Le feu vert climatique n’existe pas en l’état. Dans un avis publié le 16 septembre, le Climate Change Committee (CCC), organisme indépendant créé par la loi britannique, estime qu’il n’existe « aucune trajectoire crédible » permettant d’agrandir Heathrow tout en respectant les engagements climatiques du Royaume-Uni avec les politiques actuelles.
Un secteur qui ne baisse pas ses émissions
Le diagnostic part d’un décalage. Les émissions de l’aviation britannique ont plus que doublé depuis 1990, alors que celles de l’ensemble de l’économie ont été divisées par deux. Même sans extension d’Heathrow, le CCC projette une hausse de 37 millions de tonnes équivalent CO₂ en 2025 à 39 millions en 2050 avec les politiques existantes.

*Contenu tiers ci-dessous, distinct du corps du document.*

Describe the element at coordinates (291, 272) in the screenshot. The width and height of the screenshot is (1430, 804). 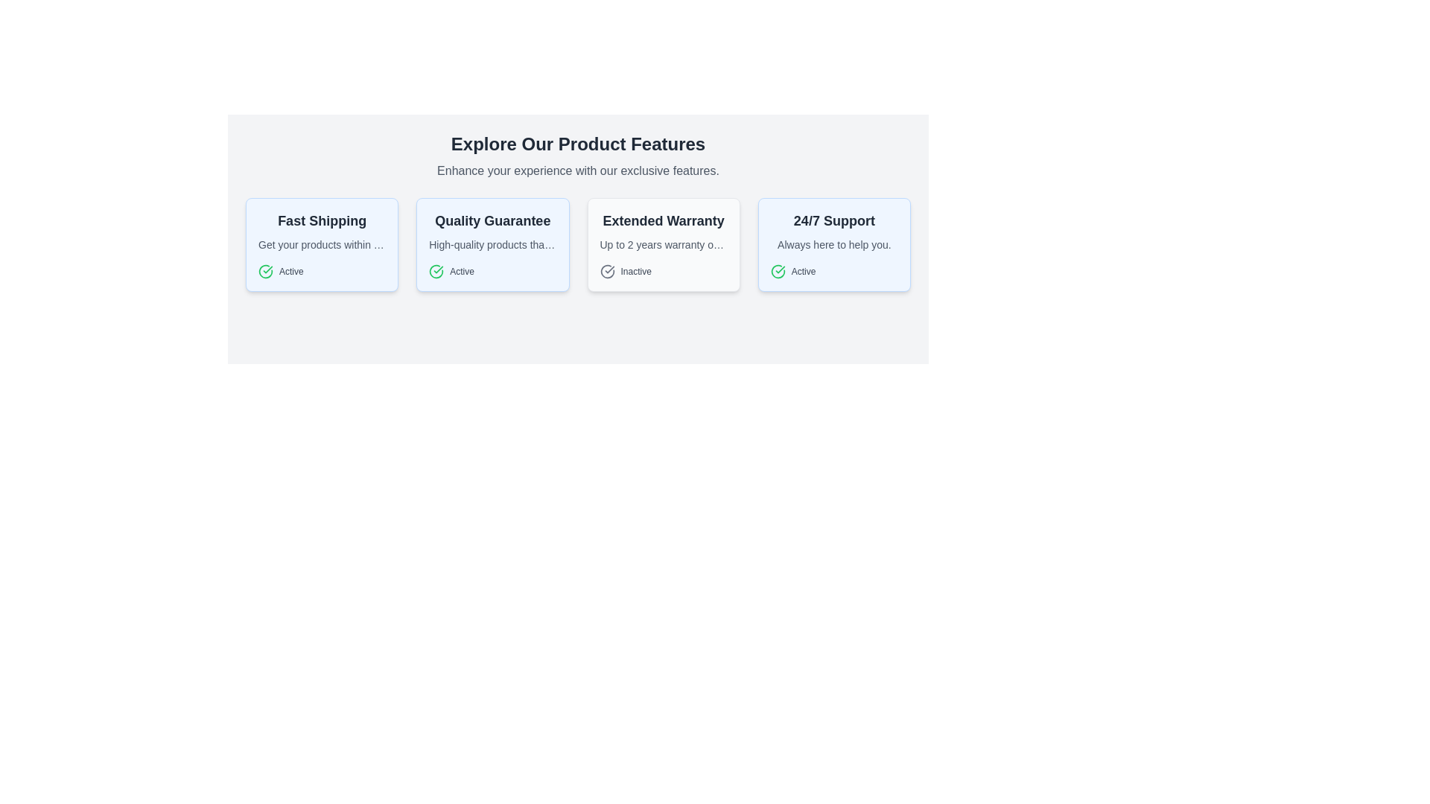
I see `text of the status label indicating 'Active' located within the 'Fast Shipping' card, positioned to the right of the green checkmark icon` at that location. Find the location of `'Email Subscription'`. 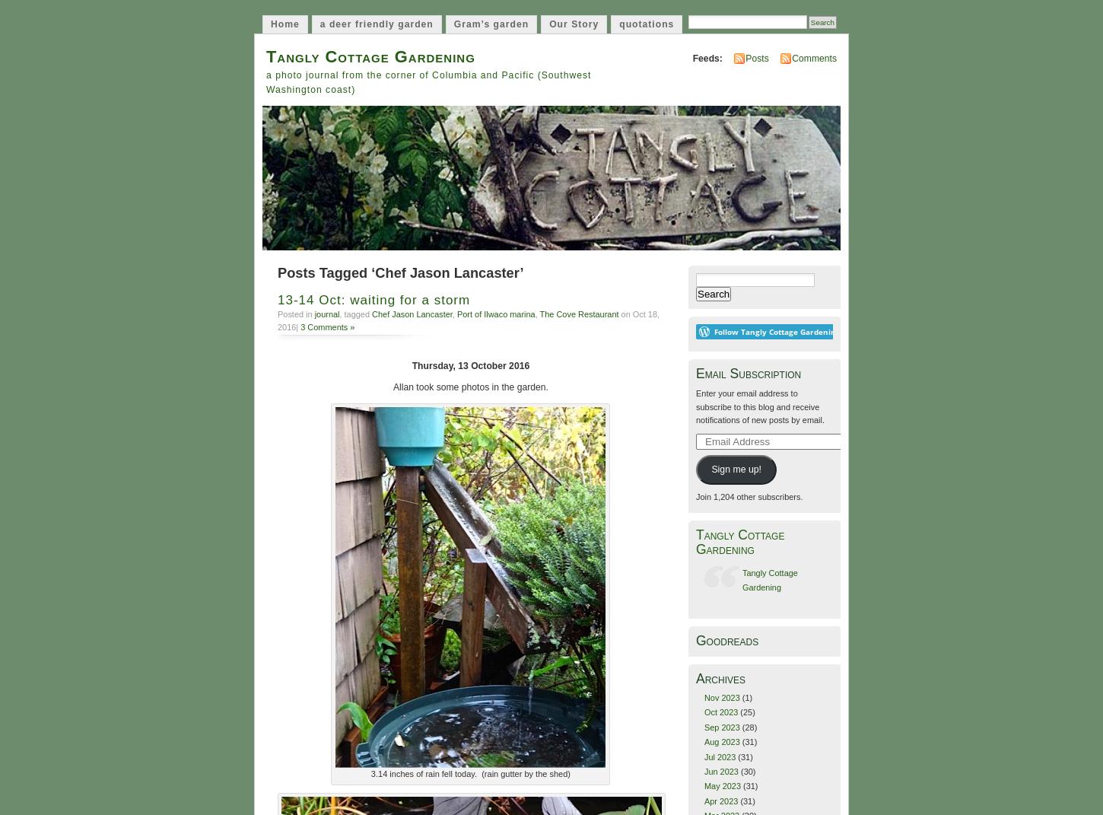

'Email Subscription' is located at coordinates (694, 373).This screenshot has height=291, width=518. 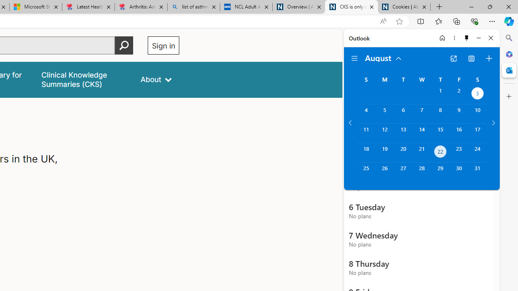 I want to click on 'Monday, August 26, 2024. ', so click(x=384, y=172).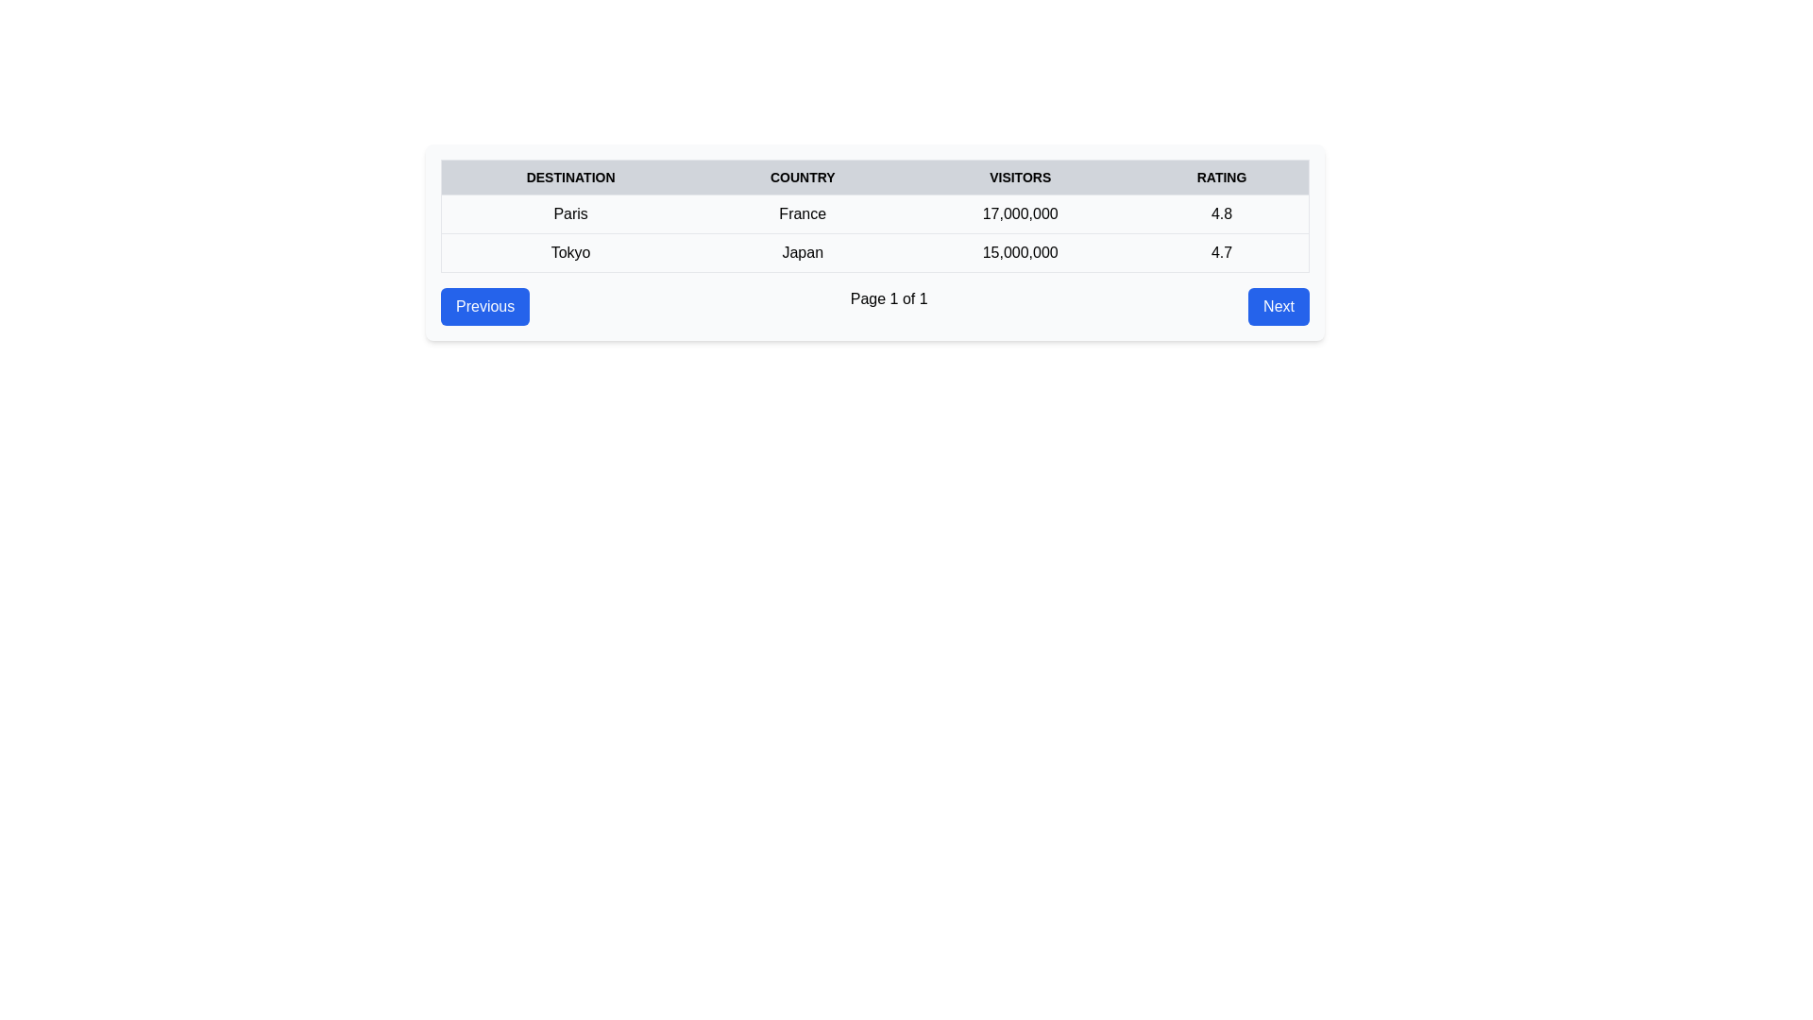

Une troisième piste ajouterait environ 0,4 million de tonnes en 2040, 2,4 millions en 2050 et 4,5 millions lorsque l’extension serait complète en 2054. Heathrow représente déjà près de la moitié des émissions de l’aviation du pays, notamment en raison du poids des vols long-courriers.
Une compatibilité sous conditions lourdes
Le CCC ne formule pas une interdiction absolue. Il décrit une voie conditionnelle fondée sur le principe pollueur-payeur : efficacité accrue des appareils, carburants d’aviation durables, croissance de la demande plus faible et achat par le secteur de retraits permanents de CO₂. Dans son scénario pour 2050, les retraits techniques fourniraient 36 % de l’effort, la modération de la demande 24 %, l’efficacité 20 % et les carburants durables 20 %.
Le coût serait progressivement répercuté sur les billets. Le Guardian rapporte des estimations allant jusqu’à environ 150 livres supplémentaires pour un aller-retour vers Alicante et 400 livres vers New York en 2050. Ce sont des projections de modèle, pas des prix décidés.
La principale limite est aussi la plus concrète : les retraits de carbone à grande échelle et certains carburants durables ne sont pas encore déployés au niveau exigé. Des associations écologistes contestent donc l’idée de justifier aujourd’hui une infrastructure durable avec des solutions futures. Le gouvernement britannique n’est pas juridiquement obligé de suivre l’avis, mais toute autorisation exposerait désormais clairement l’écart entre l’extension souhaitée et les politiques climatiques réellement en place.